How can you make the most of LinkedIn? Here are some tips for creating a profile that will impress employers, colleagues, headhunters, professional association members and more:

1. Include keywords in your summary statement. The Summary portion of your profile provides a chance to share the highlights of your bio in your own words. It’s also a place to include key words and phrases that a recruiter or hiring manager might type into a search engine to find a person like you. The best place to find relevant keywords is in the job listings that appeal to you and the LinkedIn profiles of people who currently hold the kinds of positions you want. Check out LinkedIn’s Company Pages feature to search through the profiles of employees at your dream employers. And remember, it is absolutely fine — crucial, in fact — to include unpaid or volunteer work in your Summary. If you are a current student or recent grad, you can include relevant coursework and extra curricular achievements as well.

2. Write for the screen. LinkedIn, or any website for that matter, is not the place for long-form prose. Present your summary statement in short blocks of text with lots of white space. Bullet points are great, too.
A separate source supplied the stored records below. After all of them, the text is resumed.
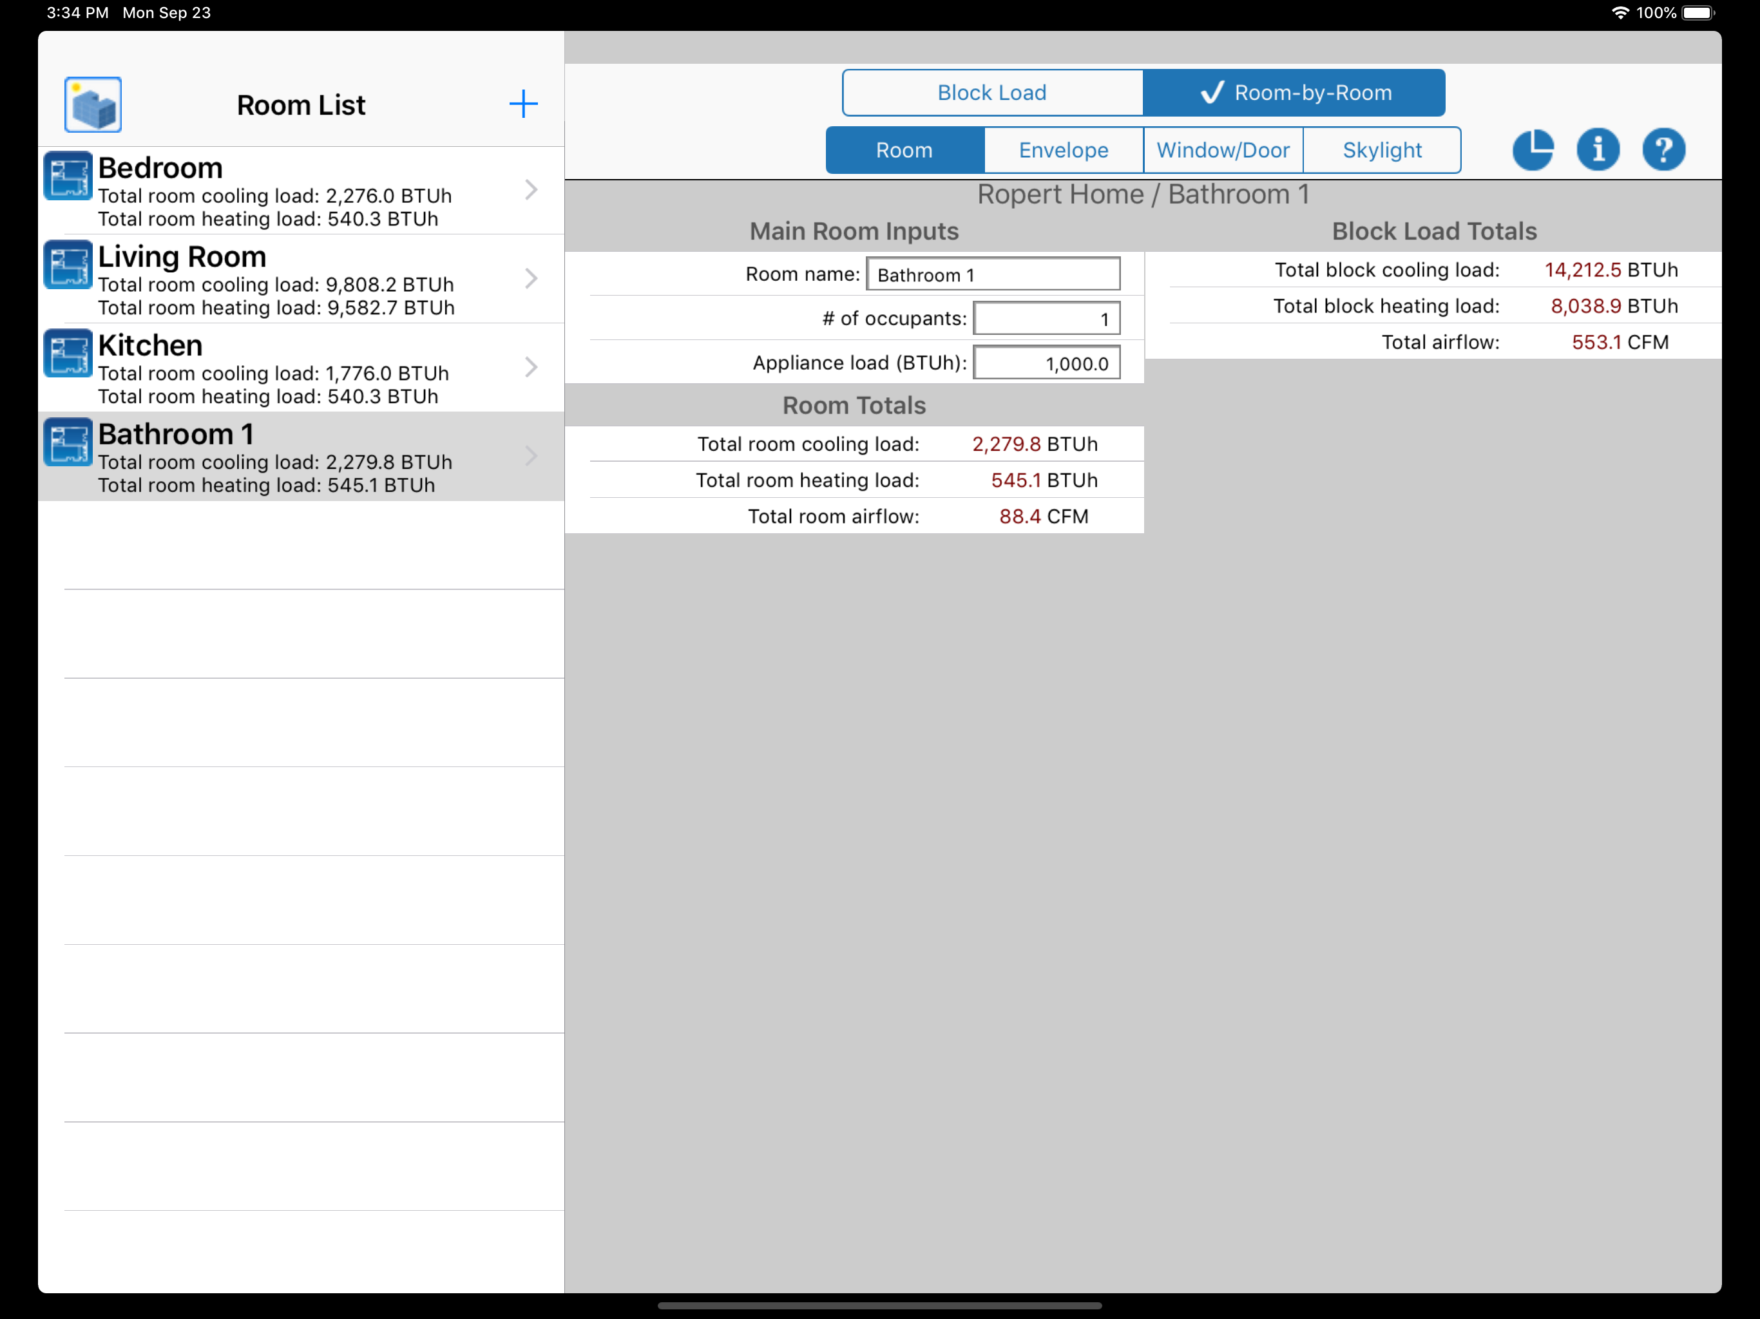The width and height of the screenshot is (1760, 1319).
Task: Edit the Appliance load field
Action: tap(1046, 364)
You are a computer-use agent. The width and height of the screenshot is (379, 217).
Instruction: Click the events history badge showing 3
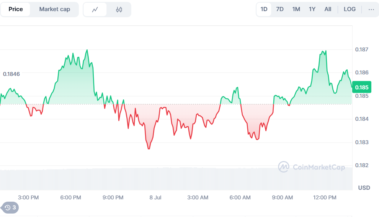[10, 208]
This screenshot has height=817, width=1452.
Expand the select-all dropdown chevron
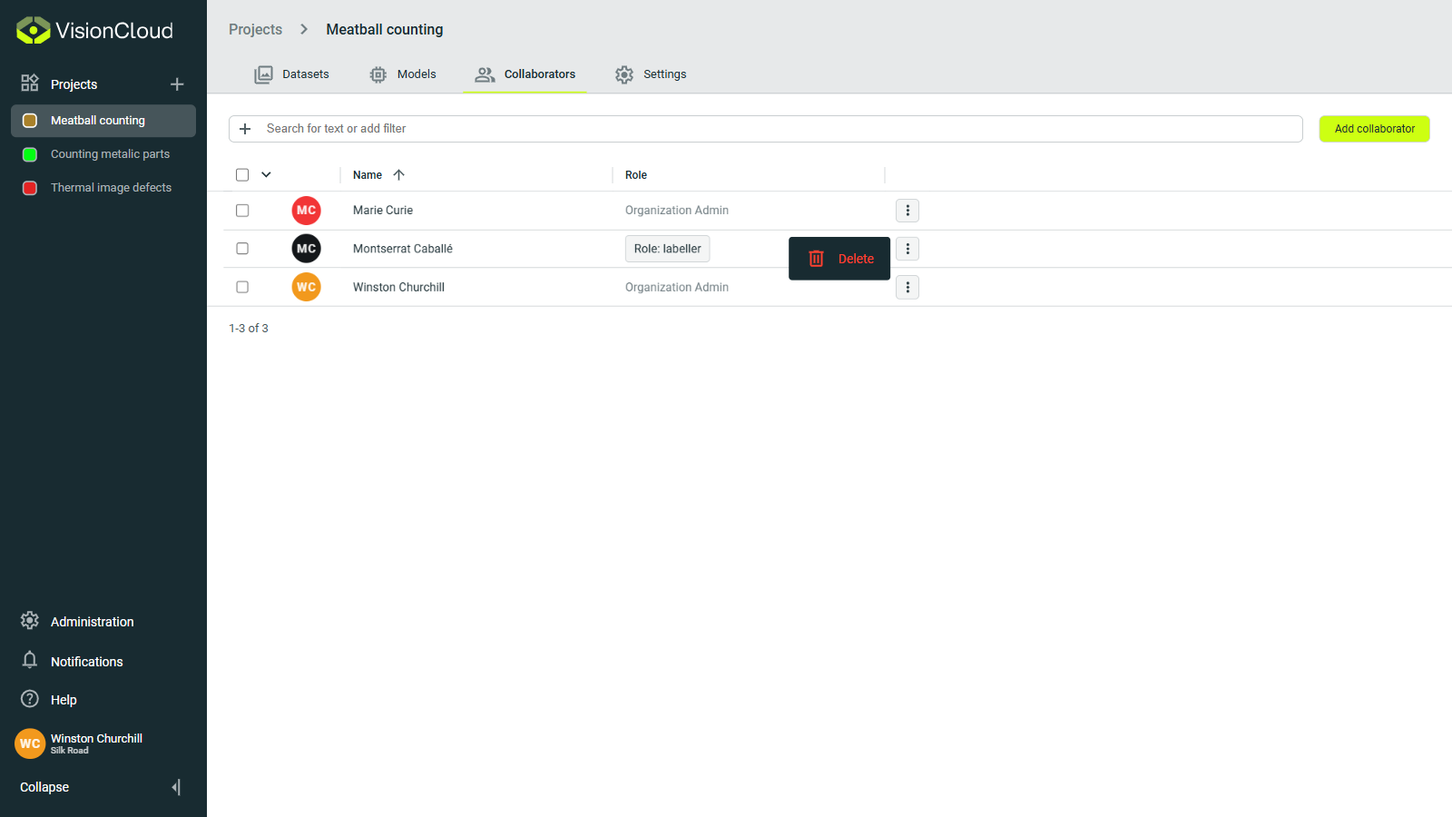coord(266,175)
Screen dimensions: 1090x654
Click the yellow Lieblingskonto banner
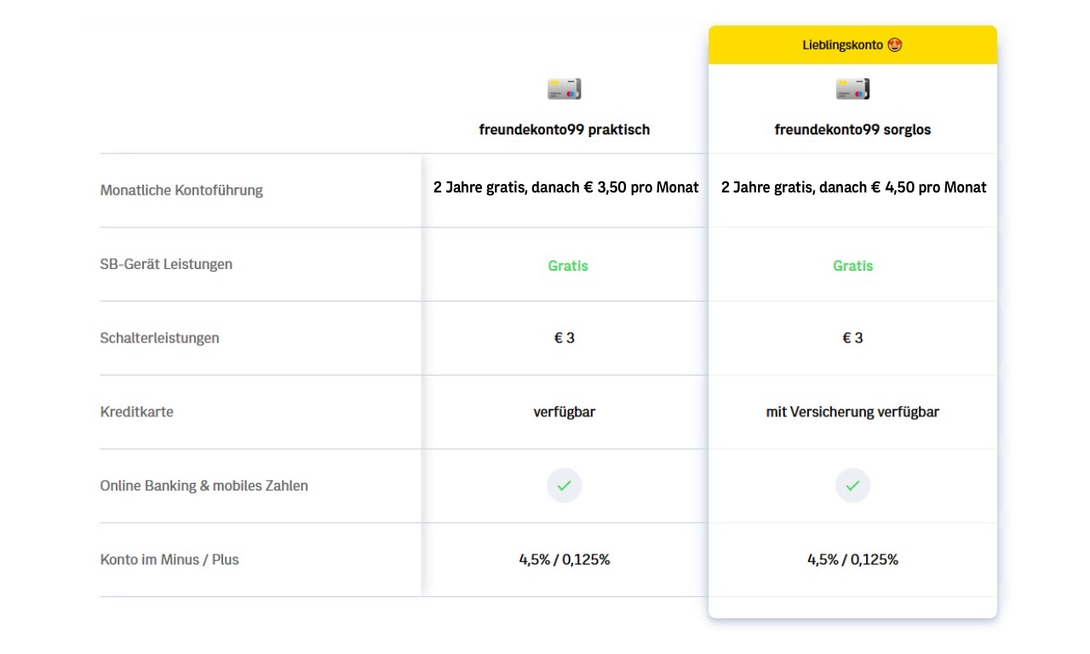(x=852, y=44)
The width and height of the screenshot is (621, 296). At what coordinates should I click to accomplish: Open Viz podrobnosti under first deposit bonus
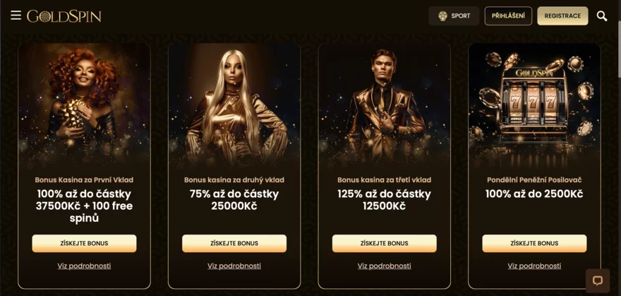(84, 266)
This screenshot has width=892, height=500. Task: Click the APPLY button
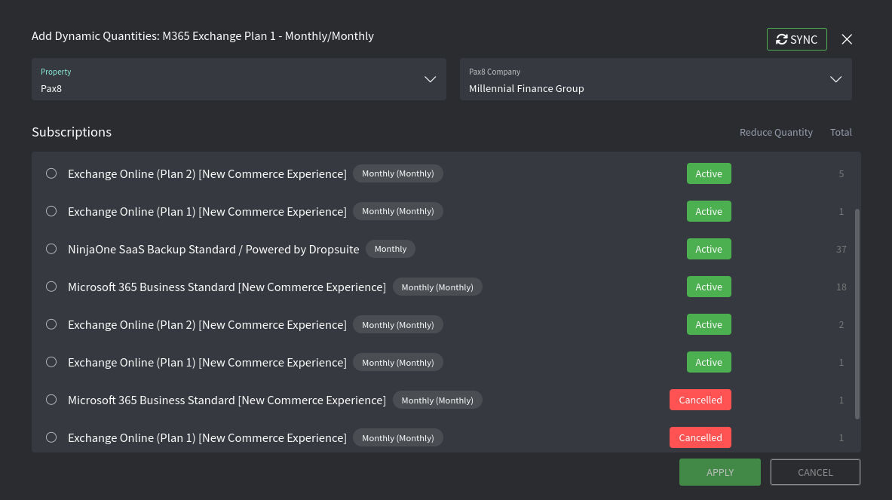(x=719, y=472)
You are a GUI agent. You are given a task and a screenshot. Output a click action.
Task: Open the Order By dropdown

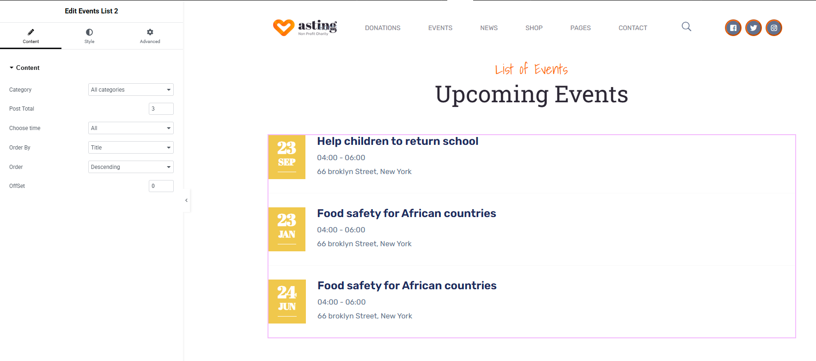pos(131,148)
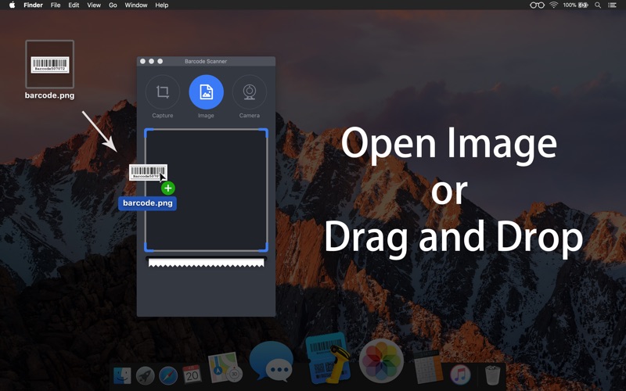Open Launchpad rocket icon in Dock

click(145, 375)
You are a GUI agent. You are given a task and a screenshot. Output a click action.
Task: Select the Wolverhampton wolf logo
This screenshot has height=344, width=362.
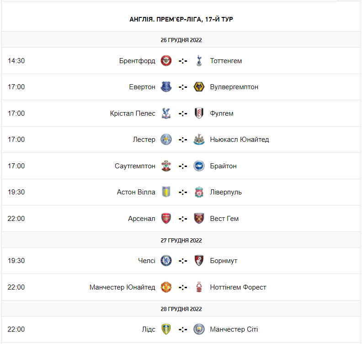coord(199,87)
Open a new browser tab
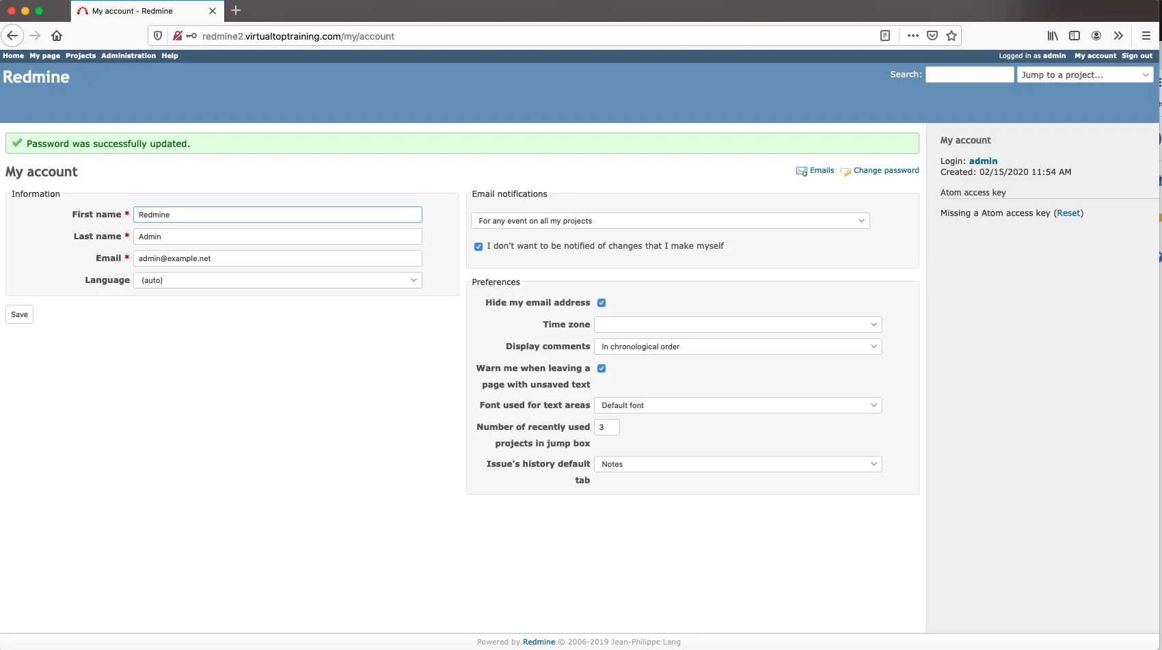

3. List all experience. One of the most valuable aspects of LinkedIn is the way it connects you with former colleagues and classmates—which, as we all know, are some of our best networking contacts. It would be a shame if a long lost former colleague or classmate, who happens to be a recruiter now, couldn’t find you because you hadn’t listed that shared employment in your LinkedIn profile.

4. Collect diverse recommendations. Nothing builds credibility like third party endorsements. The most impressive LinkedIn profiles have at least one recommendation associated with each job a person has held. Think about soliciting recommendations from professors, internship coordinators and colleagues, employers, classmates with whom you shared an extra curricular activity and professional mentors.

5. Share your news frequently. The best way to stay on other people’s radar screens is to update your status on LinkedIn (the box near the top of your profile) at least once a week. Tell people about events you are attending, major projects you’ve completed, professional books you are reading, successes you are celebrating or any other news that you would tell someone at a networking reception or on a quick catch-up phone call.

Want to become a more active user of LinkedIn? Check out the LinkedIn Learning Center and, for students, the LinkedIn Grads Guide. I also recommend Guy Kawasaki’s LinkedIn Profile Extreme Makeover.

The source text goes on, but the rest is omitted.